9 of 10 people found the following review helpful
5.0 out of 5 stars The Damned Highway, Oct 5 2011
By Brendan Moody - Published on Amazon.com
This review is from: The Damned Highway: Fear and Loathing in Arkham (Paperback)
The premise of Brian Keene and Nick Mamatas's The Damned Highway is the type that makes a lot of reviewers say "How did they ever come up with that!" (With a subtext, at times, of "What were they smoking?") But in fact a hybrid of the gonzo journalism of Hunter S. Thompson with the horror fiction of H. P. Lovecraft, of radical political critique with cosmic horror, is eminently natural.
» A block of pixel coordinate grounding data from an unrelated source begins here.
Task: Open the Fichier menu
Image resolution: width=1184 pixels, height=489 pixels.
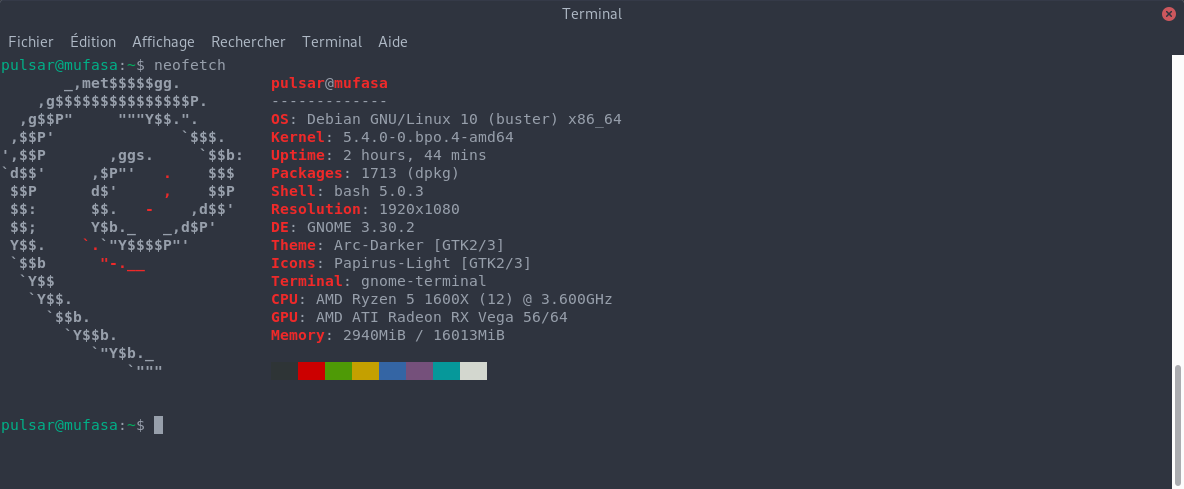Action: (31, 42)
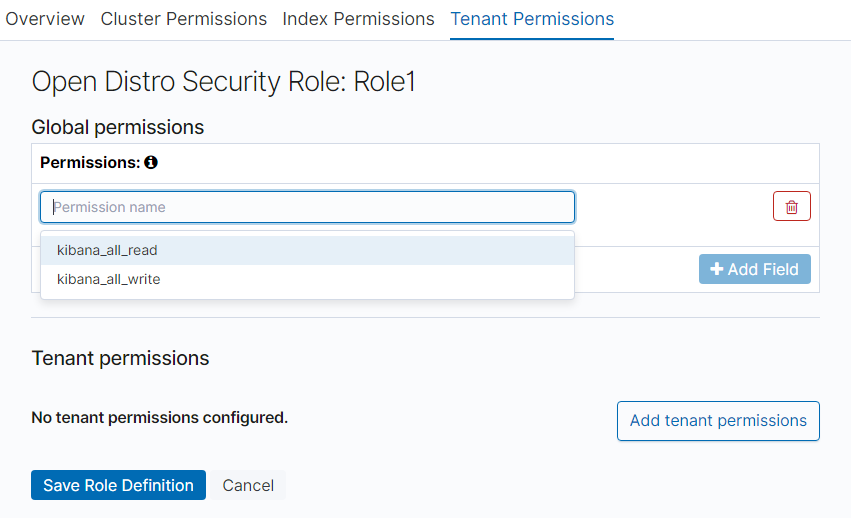Focus the Permission name combo box

pyautogui.click(x=307, y=207)
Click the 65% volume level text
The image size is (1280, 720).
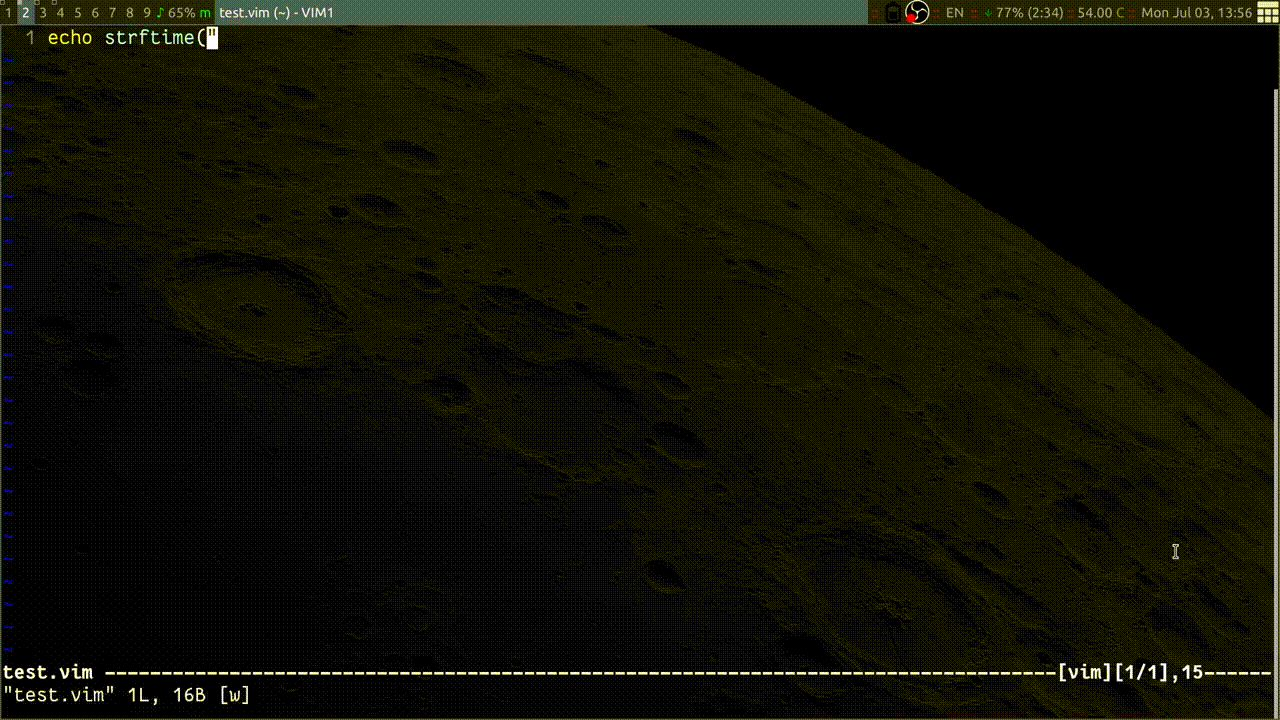click(181, 13)
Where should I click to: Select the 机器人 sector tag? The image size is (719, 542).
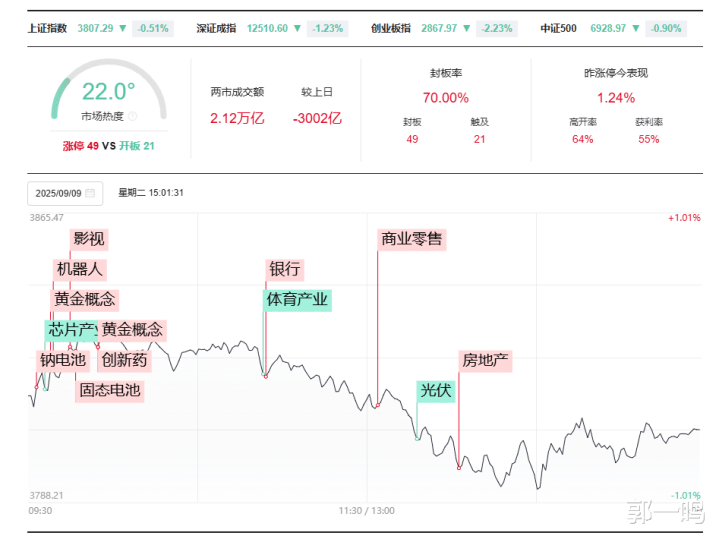(x=79, y=269)
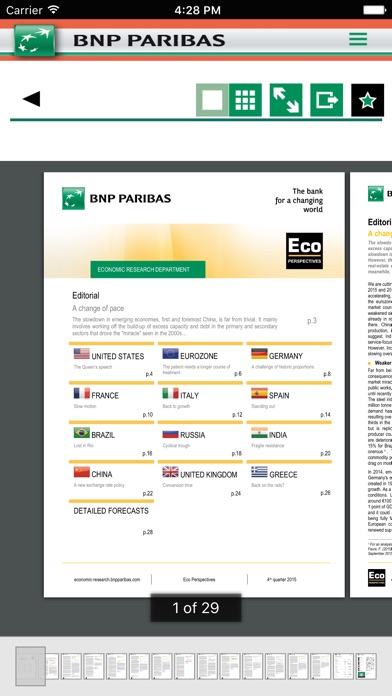This screenshot has height=696, width=392.
Task: Tap the share export icon
Action: point(327,100)
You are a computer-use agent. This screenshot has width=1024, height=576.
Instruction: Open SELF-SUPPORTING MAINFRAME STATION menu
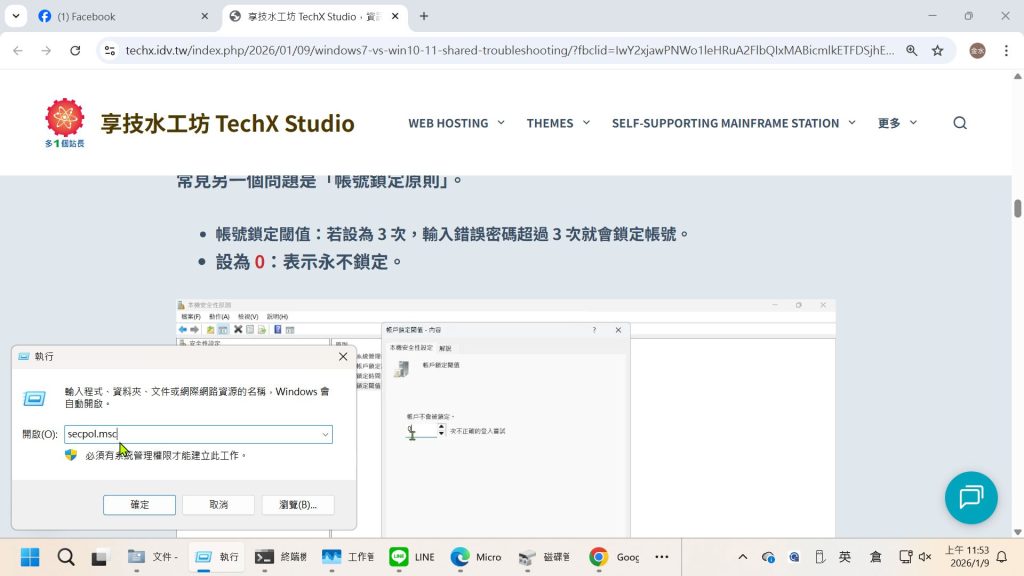(x=733, y=123)
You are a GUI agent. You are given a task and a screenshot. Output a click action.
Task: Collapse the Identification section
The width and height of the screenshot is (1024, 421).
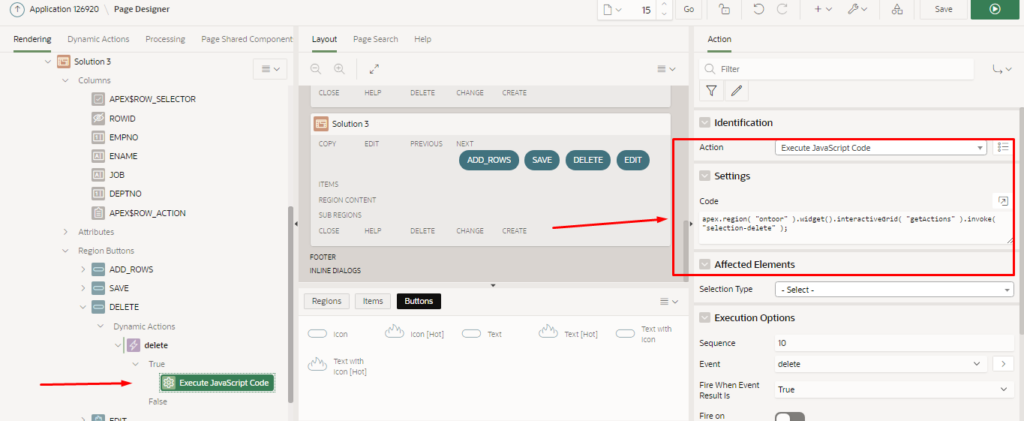(x=704, y=122)
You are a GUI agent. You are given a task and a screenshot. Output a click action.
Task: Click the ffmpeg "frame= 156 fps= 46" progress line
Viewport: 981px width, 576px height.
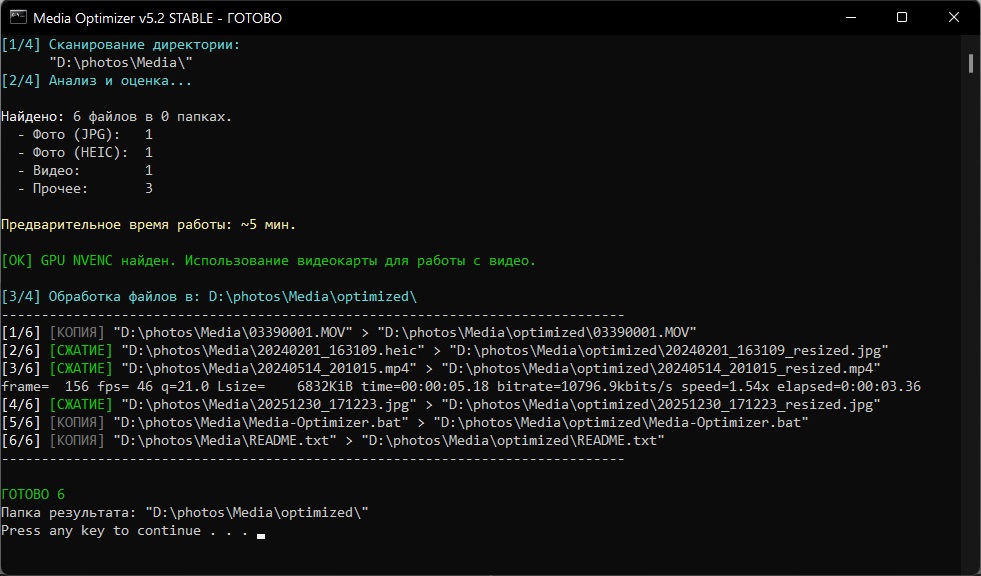click(460, 386)
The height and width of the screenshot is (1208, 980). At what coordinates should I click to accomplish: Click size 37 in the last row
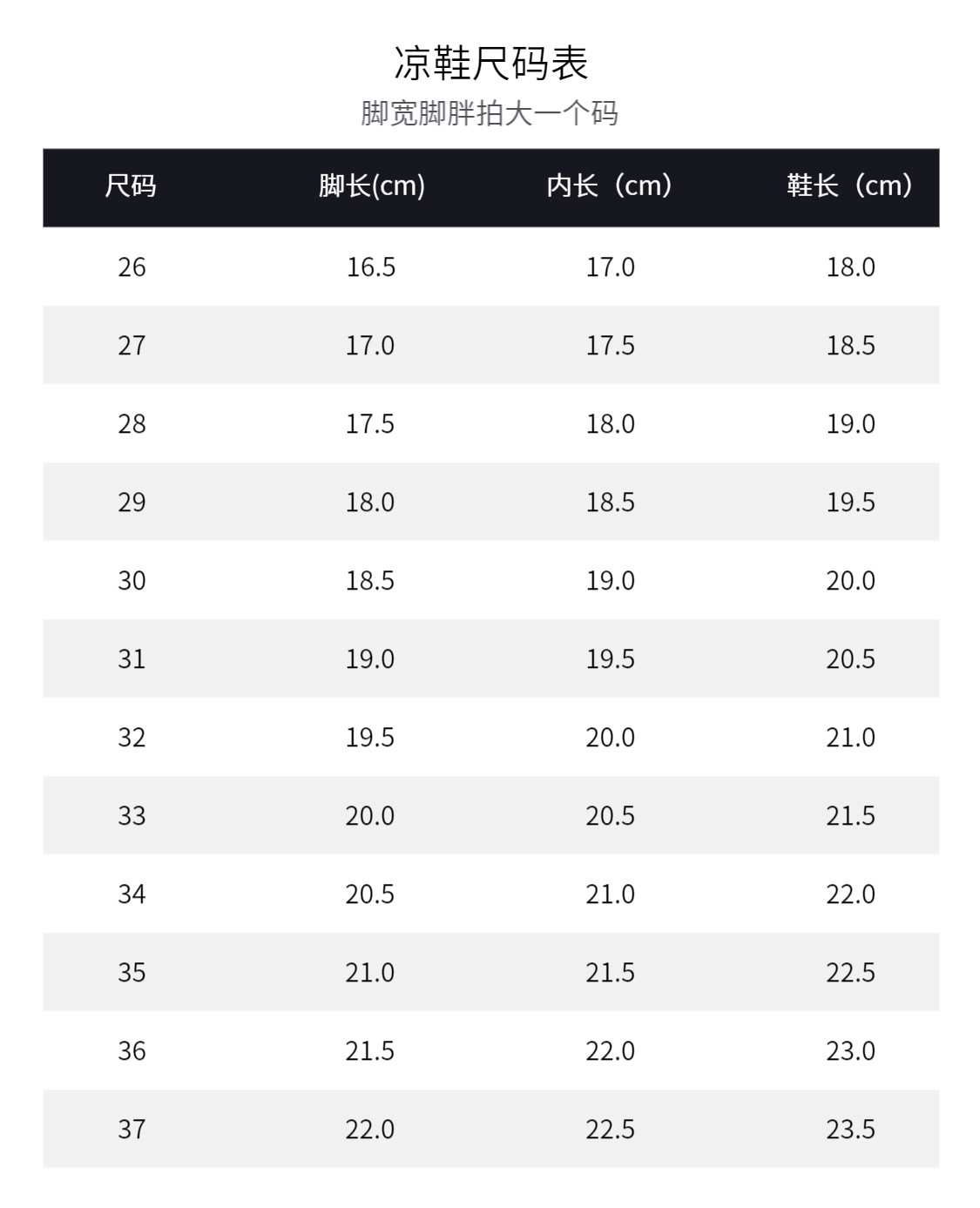(132, 1130)
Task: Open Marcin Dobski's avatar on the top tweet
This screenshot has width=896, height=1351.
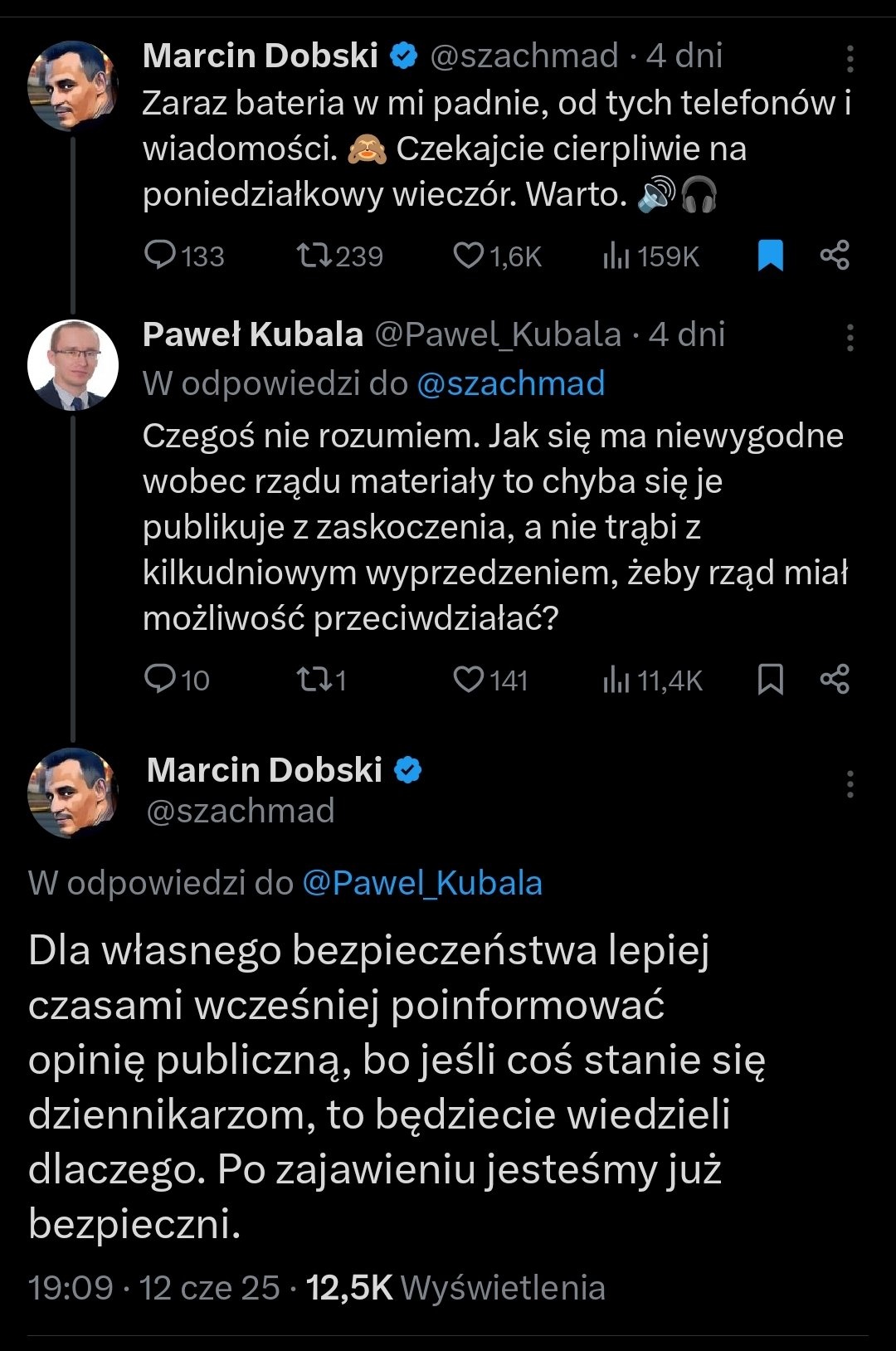Action: 73,85
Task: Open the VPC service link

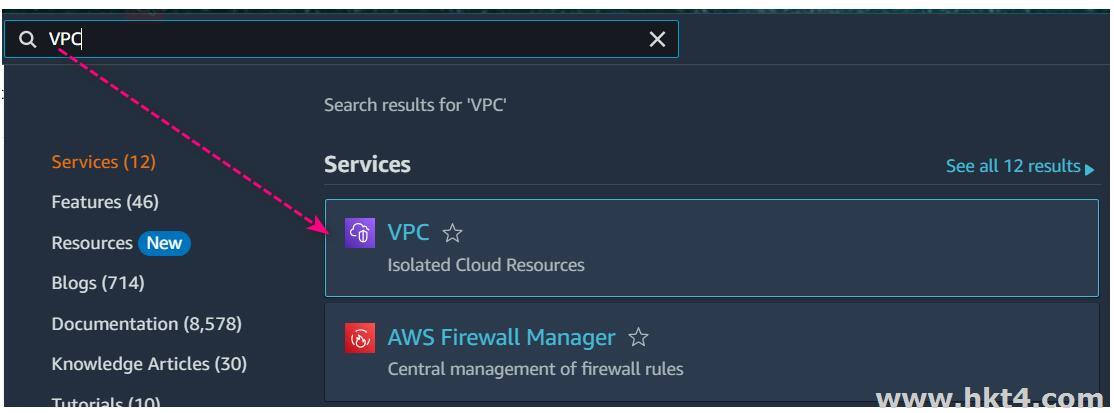Action: tap(408, 233)
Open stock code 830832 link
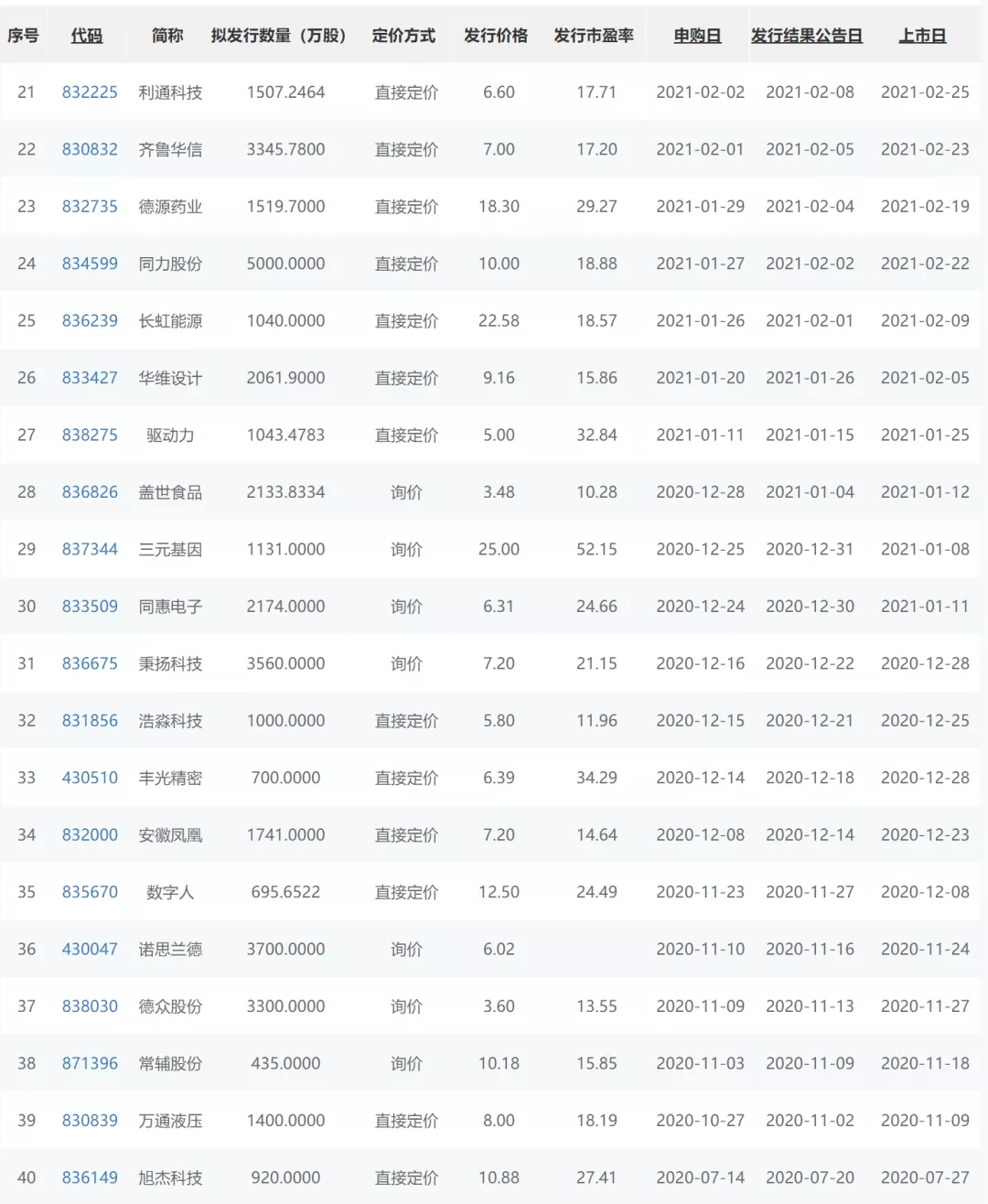The width and height of the screenshot is (988, 1204). pos(90,149)
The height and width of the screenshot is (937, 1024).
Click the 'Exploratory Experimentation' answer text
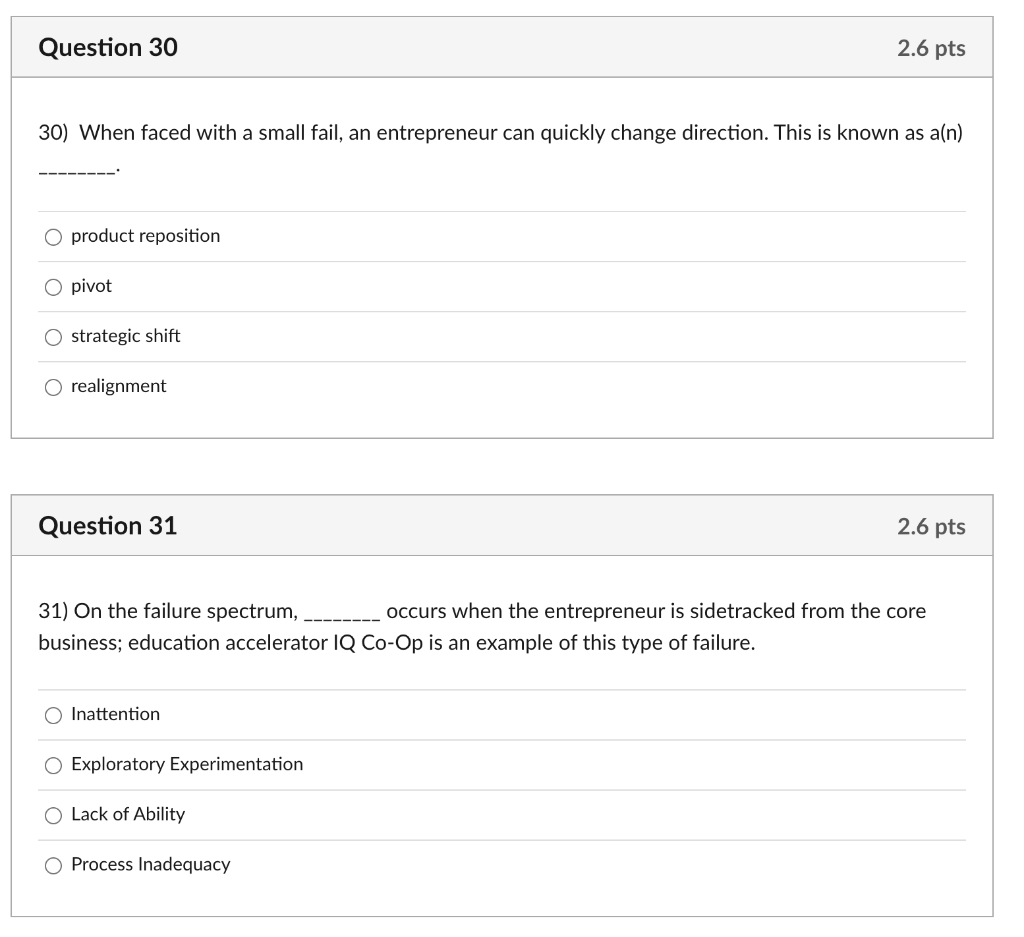point(186,764)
They have in common a conviction that dark forces are moving behind the scenes, an exclusion from mainstream society, a paranoid intensity that is, under the circumstances, justified and saner than the usual variety of sanity. Cthulhu doesn't exist, but the pathetic tininess and isolation of humanity that he symbolizes is very real; the details of a given iconoclastic political ideology may be unconvincing, but that power serves itself at the expense of the mass of mankind is hardly arguable.

I am, alas, unfamiliar with the work of Hunter S. Thompson, so I can't judge how well Mamatas and Keene have captured his voice, but that their prose has a distinctive voice is indisputable. Cynical, frustrated, forceful, neurotic: descriptive labels come to mind easily enough, but only a quotation can capture it.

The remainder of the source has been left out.